--- START ---

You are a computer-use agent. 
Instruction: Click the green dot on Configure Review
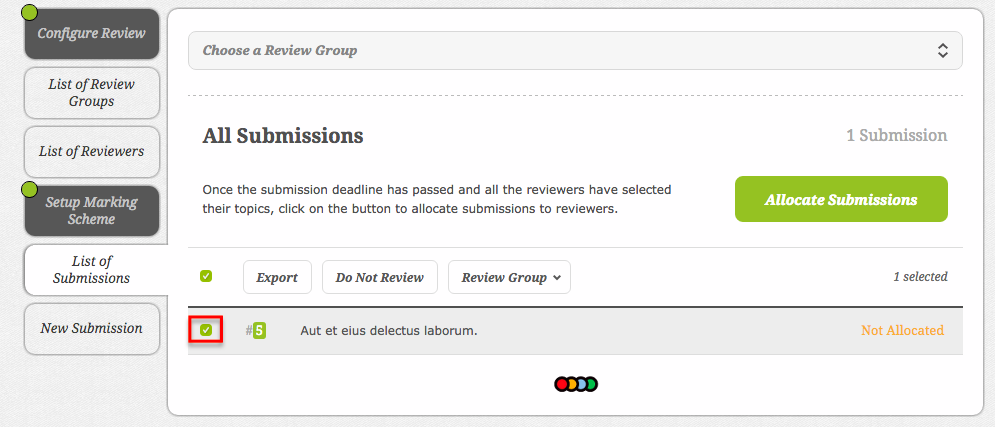29,12
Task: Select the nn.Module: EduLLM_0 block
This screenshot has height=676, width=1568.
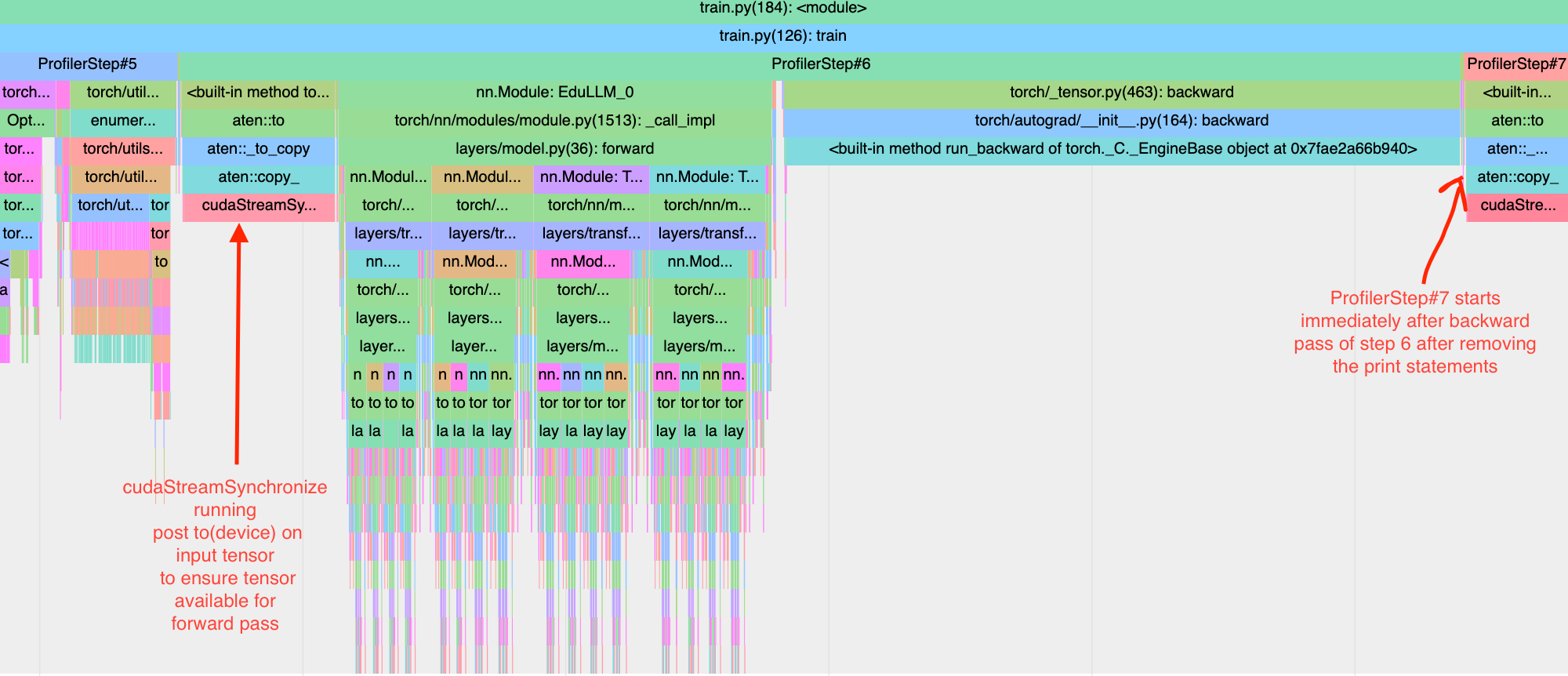Action: pos(554,93)
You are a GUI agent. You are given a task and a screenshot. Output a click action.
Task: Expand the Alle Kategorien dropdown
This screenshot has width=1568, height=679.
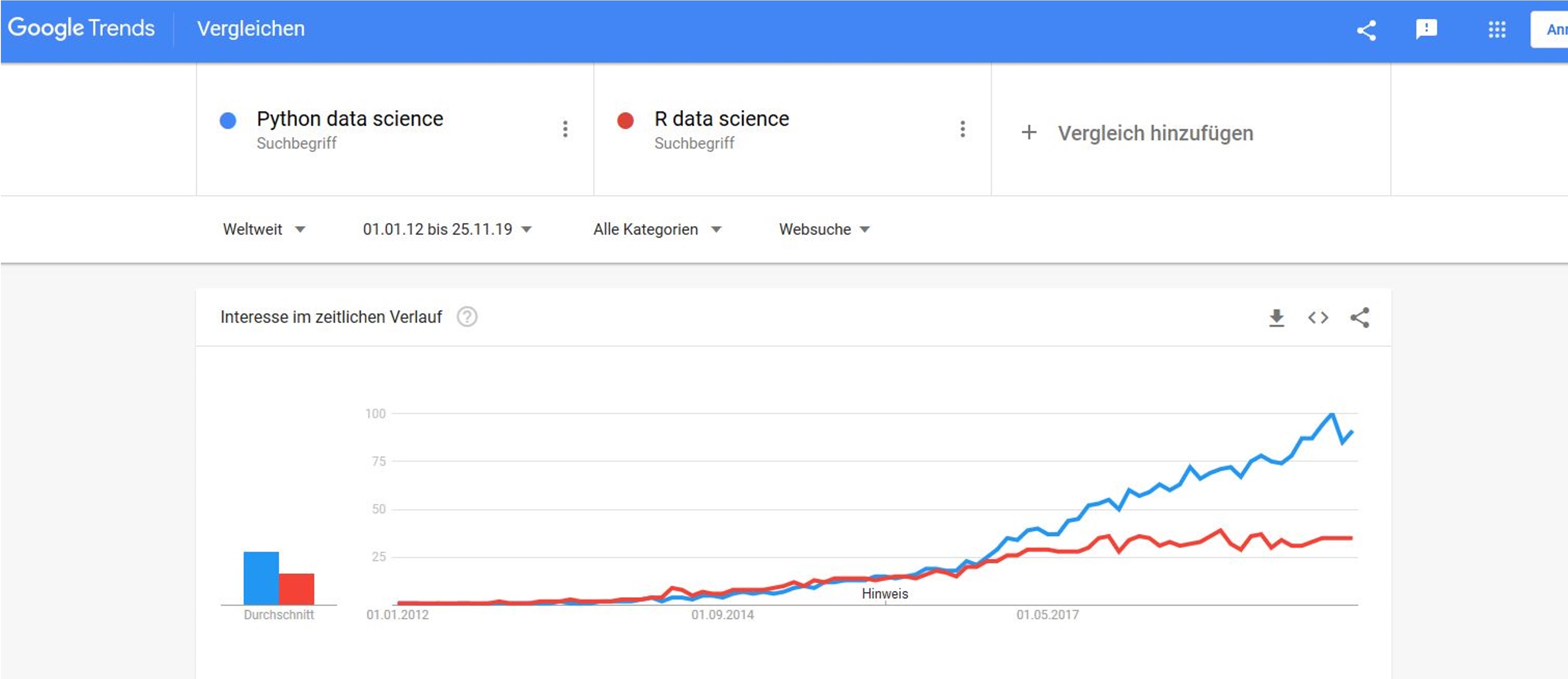[657, 230]
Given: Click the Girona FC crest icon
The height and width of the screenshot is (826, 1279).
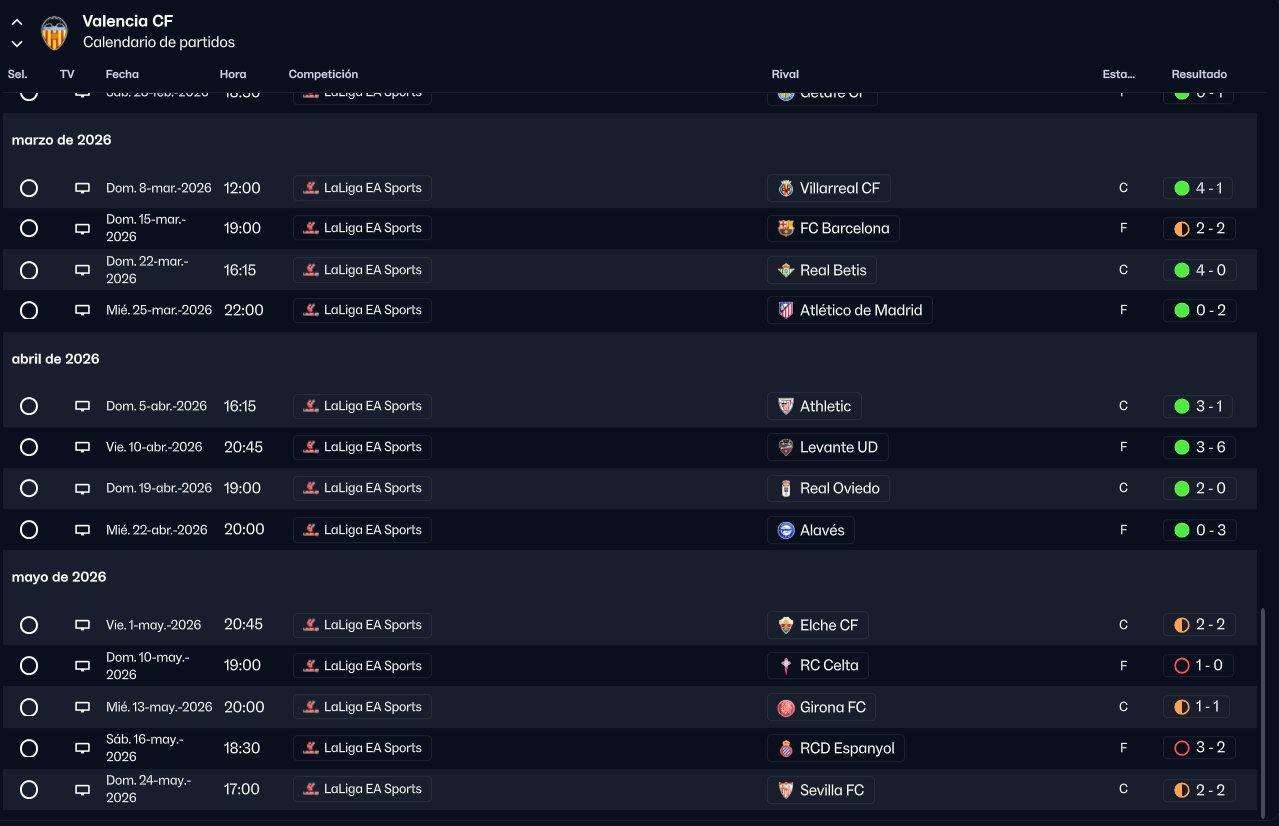Looking at the screenshot, I should click(x=786, y=707).
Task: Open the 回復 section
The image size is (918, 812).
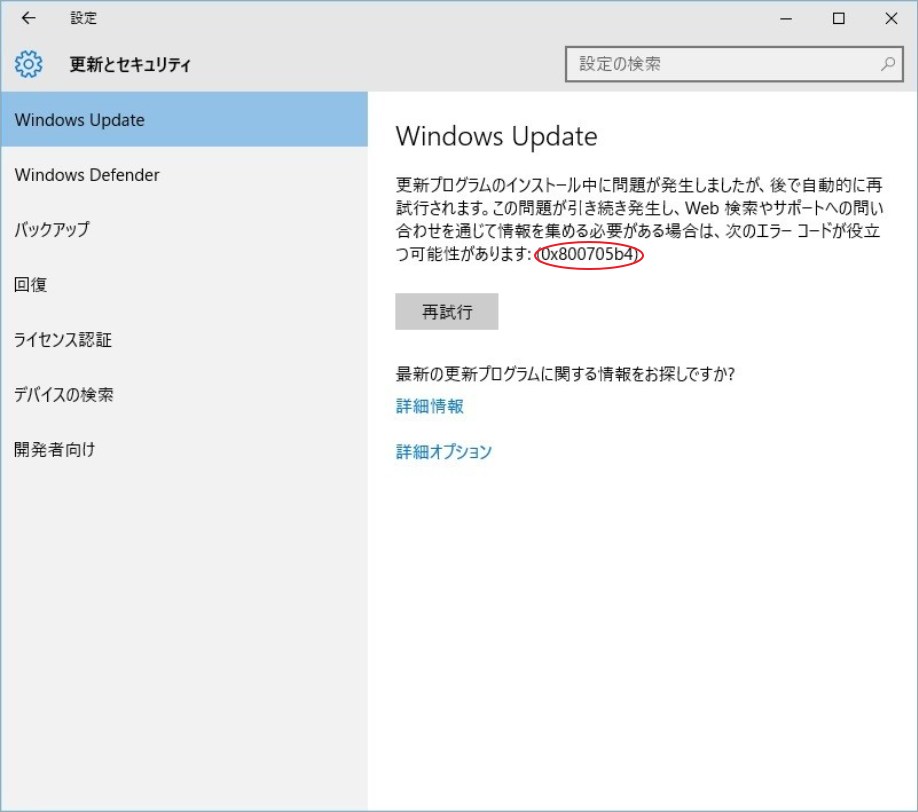Action: tap(31, 284)
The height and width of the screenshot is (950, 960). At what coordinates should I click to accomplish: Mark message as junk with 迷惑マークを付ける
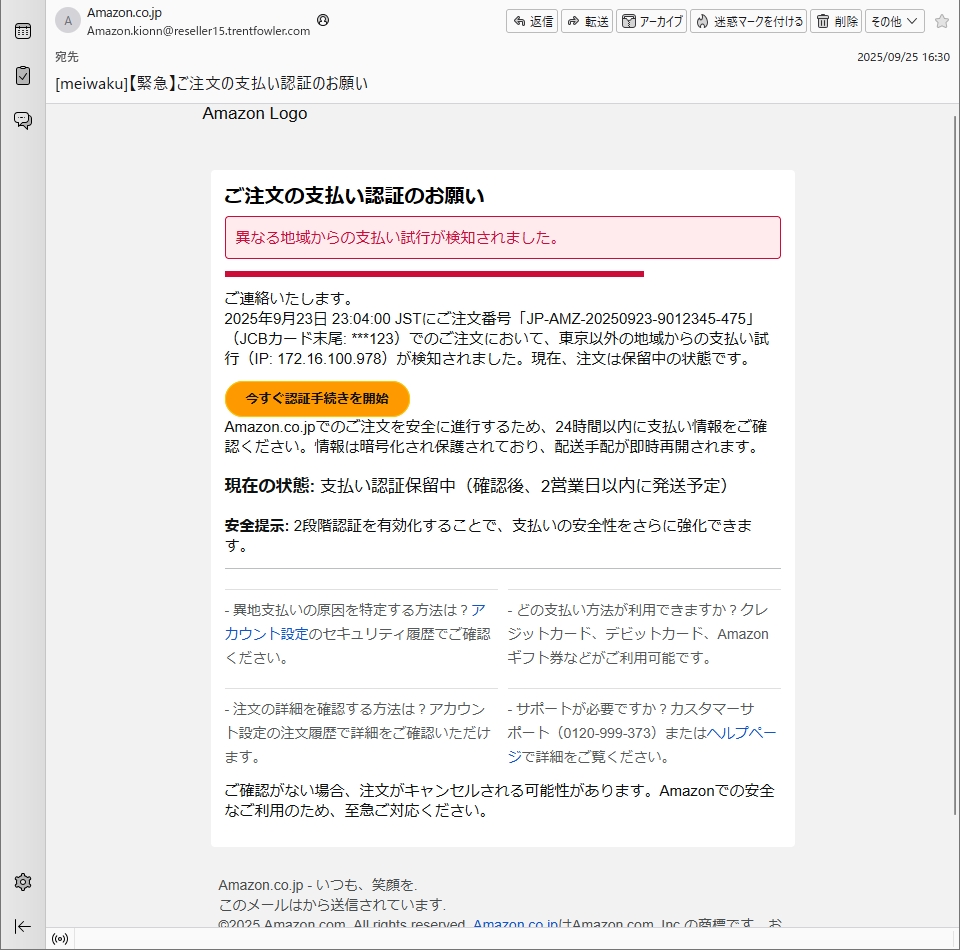[x=748, y=21]
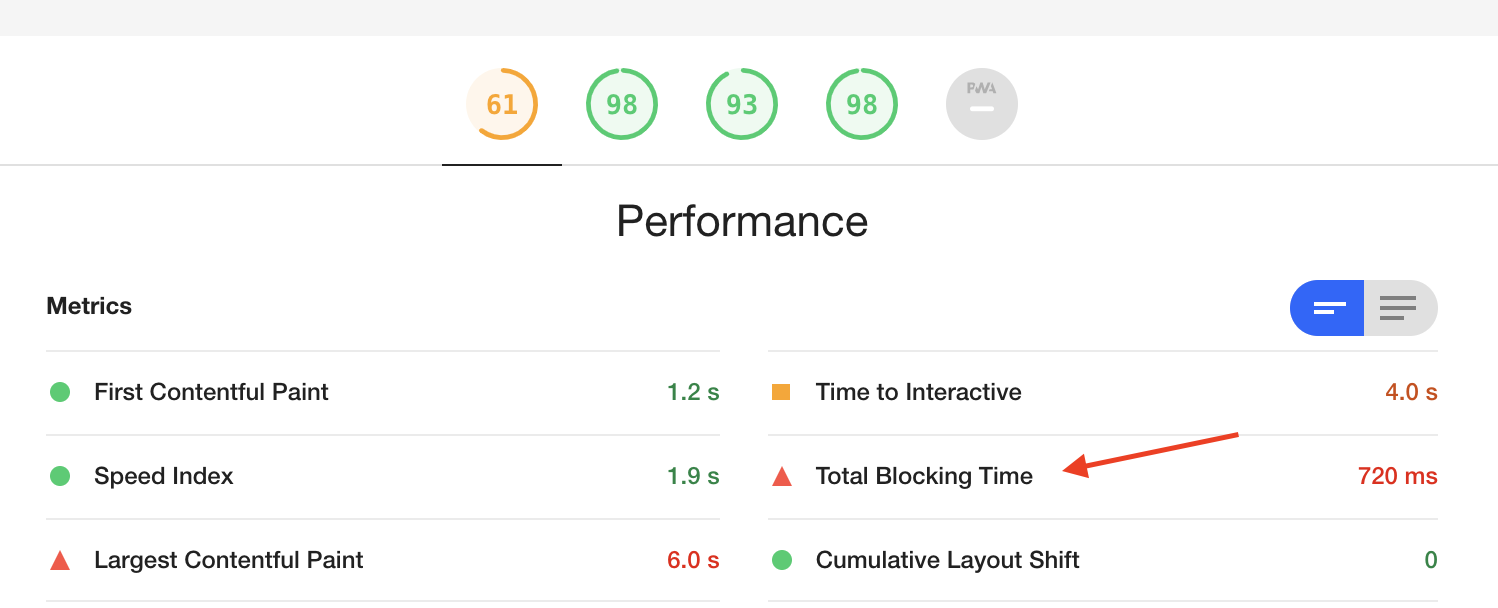Click the green circle beside Cumulative Layout Shift
The width and height of the screenshot is (1498, 608).
pyautogui.click(x=782, y=560)
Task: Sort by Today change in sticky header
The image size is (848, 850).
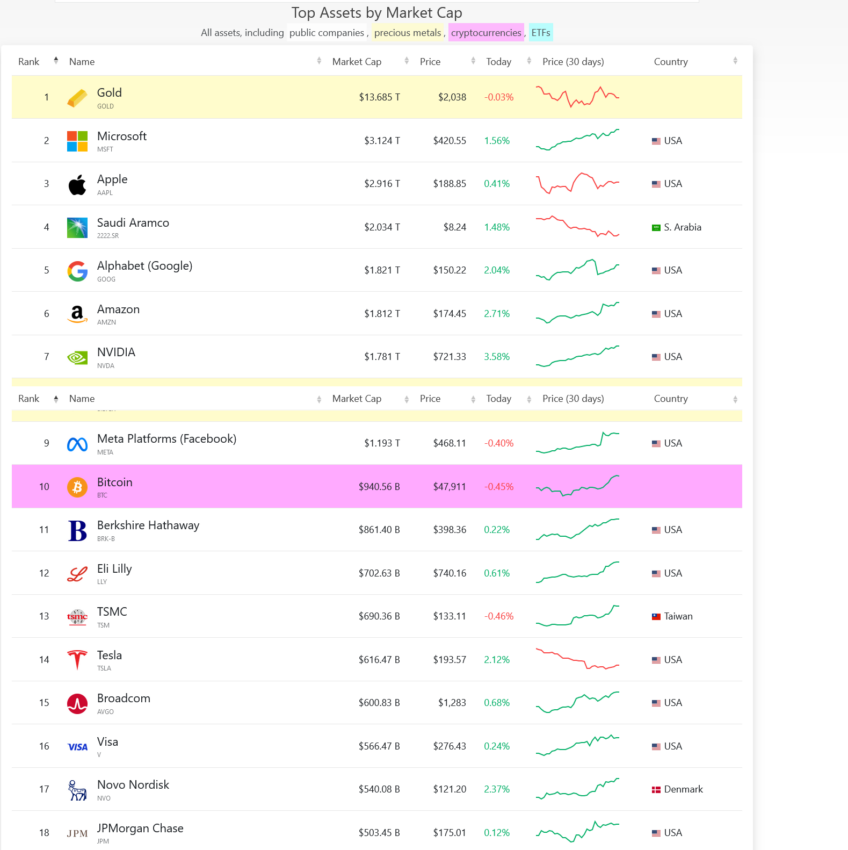Action: 529,399
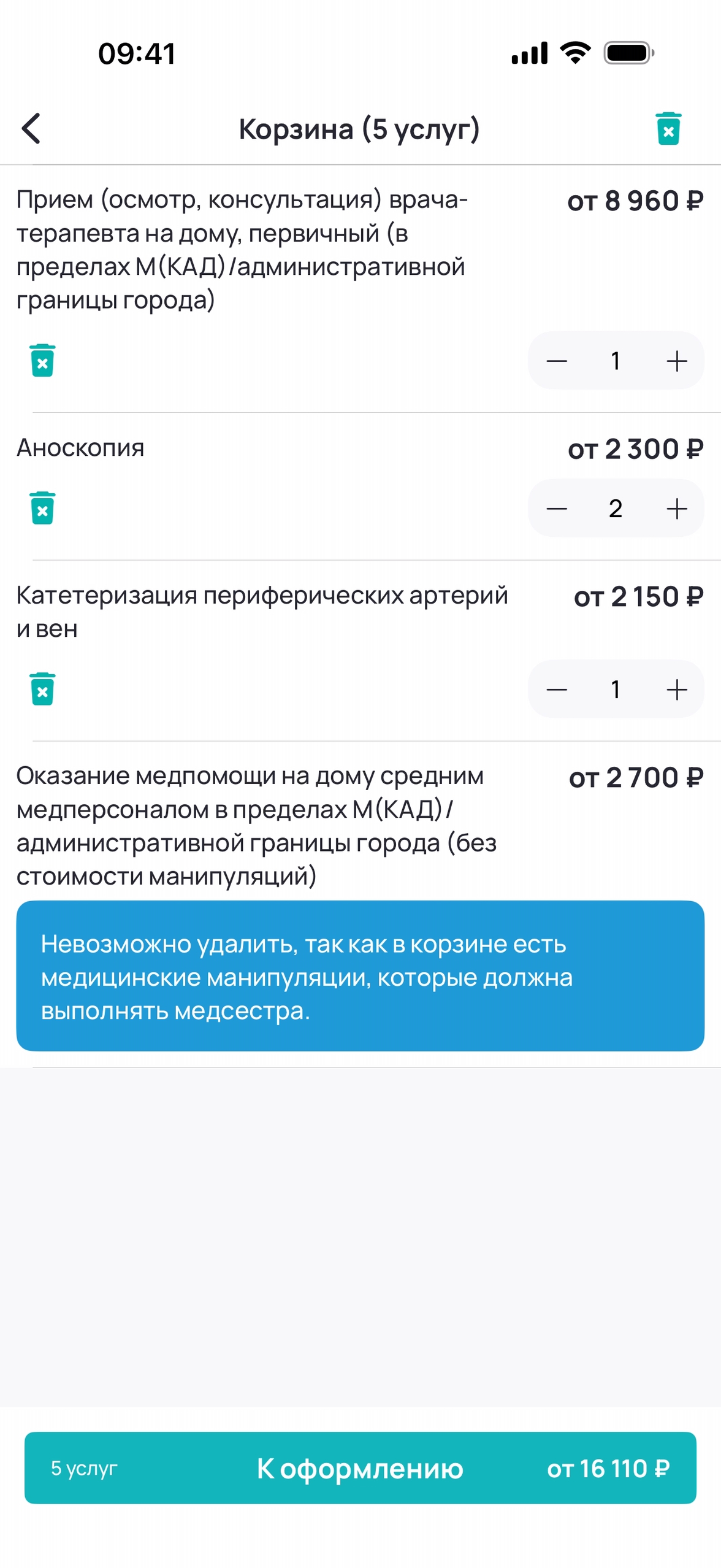Tap the battery indicator in status bar

tap(628, 53)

--- END ---

What you will do: Each line with "agent" in it must be identified and copied from the material.

Task result:
You are a computer-use agent. 
You are a GUI agent. You are given a task and a screenshot. Output a click action.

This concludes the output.